Closing of GM Plant Reminds Us To Not Rely on Politicians
A little over a year ago President Trump assured the people of the Youngstown area that the jobs the rust belt region had lost would soon return. This week, another 1700 eliminated, with the mothballing of GM’s Cruze operations. The fact is, they aren’t coming back, and those who are banking on them need another strategy.
In July 2017, Trump alluded to the jobs Youngstown has hemorrhaged over the past two decades, and promised: “They’re all coming back.” He also offered some real estate advice to homeowners: “Don’t move. Don’t sell your homes.”

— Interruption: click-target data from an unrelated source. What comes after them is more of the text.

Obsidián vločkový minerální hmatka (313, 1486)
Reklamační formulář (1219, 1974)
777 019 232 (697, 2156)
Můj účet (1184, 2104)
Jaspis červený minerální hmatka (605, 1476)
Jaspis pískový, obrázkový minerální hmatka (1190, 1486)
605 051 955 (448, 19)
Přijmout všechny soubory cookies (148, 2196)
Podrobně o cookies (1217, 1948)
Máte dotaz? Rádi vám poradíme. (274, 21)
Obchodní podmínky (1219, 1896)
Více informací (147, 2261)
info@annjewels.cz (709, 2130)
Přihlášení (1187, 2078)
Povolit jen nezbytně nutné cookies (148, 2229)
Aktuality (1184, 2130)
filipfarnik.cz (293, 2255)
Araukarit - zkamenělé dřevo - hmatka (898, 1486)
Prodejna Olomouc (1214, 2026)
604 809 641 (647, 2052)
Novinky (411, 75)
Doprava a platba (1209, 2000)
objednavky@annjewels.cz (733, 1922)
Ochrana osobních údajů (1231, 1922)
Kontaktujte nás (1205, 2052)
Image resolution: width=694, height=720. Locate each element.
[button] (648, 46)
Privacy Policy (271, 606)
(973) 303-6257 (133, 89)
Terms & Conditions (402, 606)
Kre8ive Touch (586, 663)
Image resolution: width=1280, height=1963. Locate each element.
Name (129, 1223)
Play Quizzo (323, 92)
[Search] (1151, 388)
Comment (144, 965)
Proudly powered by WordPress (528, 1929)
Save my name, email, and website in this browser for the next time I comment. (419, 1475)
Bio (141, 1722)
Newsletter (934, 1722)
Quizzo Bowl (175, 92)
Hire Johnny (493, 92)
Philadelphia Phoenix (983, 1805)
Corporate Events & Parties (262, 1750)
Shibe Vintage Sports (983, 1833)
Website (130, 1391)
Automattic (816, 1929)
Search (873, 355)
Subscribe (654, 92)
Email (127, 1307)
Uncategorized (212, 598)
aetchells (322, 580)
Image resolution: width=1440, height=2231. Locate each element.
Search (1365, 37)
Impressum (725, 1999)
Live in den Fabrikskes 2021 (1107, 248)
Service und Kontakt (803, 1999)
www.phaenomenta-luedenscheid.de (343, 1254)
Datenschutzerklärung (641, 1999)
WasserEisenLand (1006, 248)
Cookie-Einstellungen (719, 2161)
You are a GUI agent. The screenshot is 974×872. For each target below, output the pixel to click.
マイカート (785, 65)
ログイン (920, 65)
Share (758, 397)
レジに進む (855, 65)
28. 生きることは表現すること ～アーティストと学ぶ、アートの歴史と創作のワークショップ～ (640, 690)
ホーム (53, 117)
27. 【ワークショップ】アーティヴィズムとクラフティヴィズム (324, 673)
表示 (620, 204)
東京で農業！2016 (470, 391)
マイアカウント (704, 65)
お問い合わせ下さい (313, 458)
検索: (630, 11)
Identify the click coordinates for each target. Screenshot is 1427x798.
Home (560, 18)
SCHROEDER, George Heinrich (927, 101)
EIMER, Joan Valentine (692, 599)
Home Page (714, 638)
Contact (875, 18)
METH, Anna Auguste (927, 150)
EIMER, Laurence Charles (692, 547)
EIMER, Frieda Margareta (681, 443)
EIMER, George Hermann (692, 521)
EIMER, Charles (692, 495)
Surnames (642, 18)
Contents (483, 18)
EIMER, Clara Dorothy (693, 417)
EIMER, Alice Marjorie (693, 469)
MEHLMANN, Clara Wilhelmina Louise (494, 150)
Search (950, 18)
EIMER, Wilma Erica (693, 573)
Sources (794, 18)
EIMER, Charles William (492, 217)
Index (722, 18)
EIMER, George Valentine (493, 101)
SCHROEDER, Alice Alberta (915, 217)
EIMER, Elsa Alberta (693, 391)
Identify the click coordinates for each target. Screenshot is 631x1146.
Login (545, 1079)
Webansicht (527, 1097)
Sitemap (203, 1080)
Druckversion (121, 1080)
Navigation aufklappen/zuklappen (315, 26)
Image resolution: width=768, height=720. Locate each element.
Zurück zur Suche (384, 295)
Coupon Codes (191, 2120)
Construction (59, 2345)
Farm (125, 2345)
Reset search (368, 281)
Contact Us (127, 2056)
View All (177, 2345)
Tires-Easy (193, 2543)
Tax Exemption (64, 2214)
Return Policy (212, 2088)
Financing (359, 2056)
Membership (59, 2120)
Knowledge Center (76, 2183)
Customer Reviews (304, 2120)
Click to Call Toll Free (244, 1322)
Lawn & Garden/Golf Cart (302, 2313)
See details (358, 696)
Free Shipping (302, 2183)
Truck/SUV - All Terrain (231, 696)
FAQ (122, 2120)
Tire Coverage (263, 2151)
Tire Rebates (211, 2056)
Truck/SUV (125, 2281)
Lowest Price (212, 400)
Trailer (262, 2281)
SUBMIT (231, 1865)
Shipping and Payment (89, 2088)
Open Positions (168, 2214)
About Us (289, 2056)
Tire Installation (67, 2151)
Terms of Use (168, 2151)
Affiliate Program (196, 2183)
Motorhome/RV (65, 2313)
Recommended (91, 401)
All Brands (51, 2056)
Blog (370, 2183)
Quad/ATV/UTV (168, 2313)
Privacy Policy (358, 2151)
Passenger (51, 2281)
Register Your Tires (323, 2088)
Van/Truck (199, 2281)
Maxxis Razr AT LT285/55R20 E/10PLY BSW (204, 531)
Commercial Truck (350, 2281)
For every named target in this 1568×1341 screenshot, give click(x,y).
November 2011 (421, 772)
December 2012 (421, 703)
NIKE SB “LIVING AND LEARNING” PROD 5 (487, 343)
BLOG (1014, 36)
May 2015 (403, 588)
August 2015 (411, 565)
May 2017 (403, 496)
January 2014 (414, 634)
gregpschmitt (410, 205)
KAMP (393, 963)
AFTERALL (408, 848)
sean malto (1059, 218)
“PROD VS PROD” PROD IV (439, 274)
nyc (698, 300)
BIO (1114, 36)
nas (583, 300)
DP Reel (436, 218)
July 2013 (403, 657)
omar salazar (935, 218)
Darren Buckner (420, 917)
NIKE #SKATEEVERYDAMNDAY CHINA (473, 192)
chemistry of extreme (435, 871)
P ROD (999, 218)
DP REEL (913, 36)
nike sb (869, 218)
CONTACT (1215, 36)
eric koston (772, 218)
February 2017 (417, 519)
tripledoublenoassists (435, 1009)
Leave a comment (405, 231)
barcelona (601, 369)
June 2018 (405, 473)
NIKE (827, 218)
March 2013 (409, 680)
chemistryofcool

When the star of The Apprentice offers advice on land values, some find it ihard not to listen. The result? Homes with negative equity in the Youngstown area have reached 23 percent - about three times the national average.
It’s easy to see why people in the Youngstown area would pay attention to a president who promised jobs. GM’s closure of its plant in nearby Lordstown, a response to the decline in popularity of sedans in an era of low-cost energy, was seen as a final straw. What is hard to understand is why the people of Mahoning County thought such a simple and simplistic form of economic salvation was a serious possibility.
The region has been hit hard. Three decades ago, 1 in every 4 jobs in the region were in the manufacturing sector. Now, it is less than 1 in 8. Since the 2008 financial meltdown, real hourly earnings shrunk 8 percent, adjusted for inflation — even as they were rising 11 percent in the rest of the country.
The decline of manufacturing in Youngstown mirrors a national trend, especially regarding the auto industry. In the 1970s, GM had one of the biggest private-sector workforces in the United Stares - over 600,000 men and women. Now, it’s about one-sixth that level.
Fewer Americans have jobs making cars and trucks, and those who do are earning less for it. Over the past three decades, U.S auto workers’ wages have dropped by 18 percent, after inflation. In fact, less than 10 percent of vehicle factories offer pensions.
Why then, would anyone buy the notion that they should stay put, because the jobs are returning? Residents of rusted out towns and cities appear in many ways to be members of a cargo cult, waiting for magical flying machines to appear in the sky and drop cargos of goods in their laps. Residents have two rational choices: Either they can reinvent the economy of their region (as Pittsburgh did when it shifted from steel production to health and education as its economic backbone), or residents can simply go elsewhere where economic prospects are brighter.
Rather than listen to politicians trying to blow smoke, telling them their salvation will come where they happen to live now and that they can continue to make a living the way they always have, they should recognize that no one is going to be able to deliver manna from heaven, in the form of jobs that were only relevant decades ago. Maybe it is time to fish in a different way than they always have, or cut bait and go where the fish swim.